— start of Material —
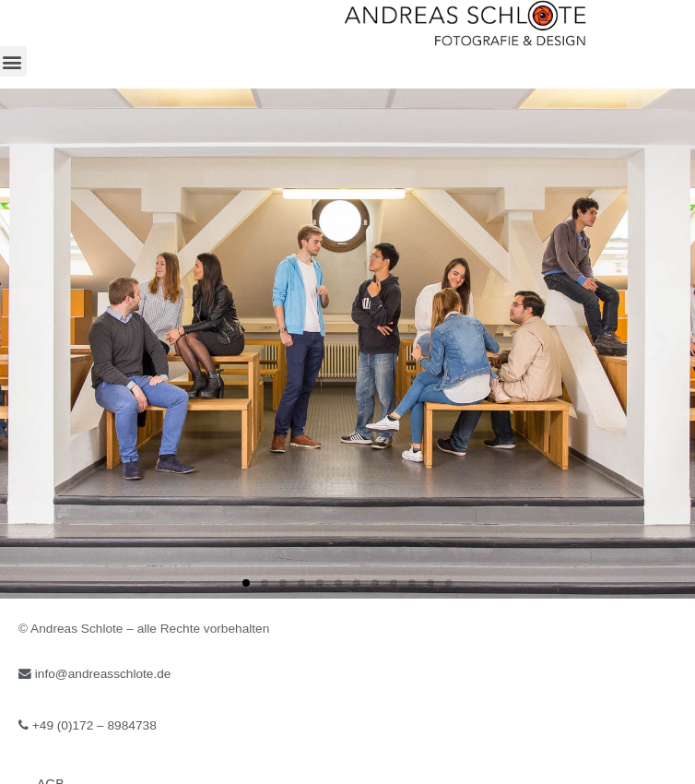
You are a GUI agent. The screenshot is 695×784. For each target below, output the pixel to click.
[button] (246, 583)
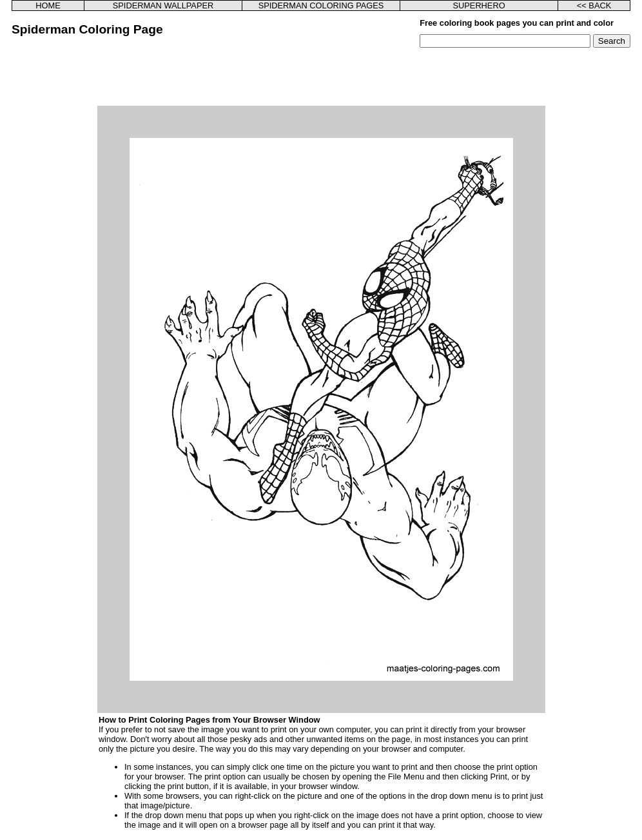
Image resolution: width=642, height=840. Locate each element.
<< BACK (594, 5)
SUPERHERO (479, 5)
— end of Material —
Pull out every line of text from the data above and copy each one word for word. Leave the pictures out.

You are a GUI agent. The screenshot is 695×784. For each target below, output the pixel to click.
[button] (246, 583)
Image resolution: width=642, height=840. Locate each element.
<< BACK (594, 5)
SUPERHERO (479, 5)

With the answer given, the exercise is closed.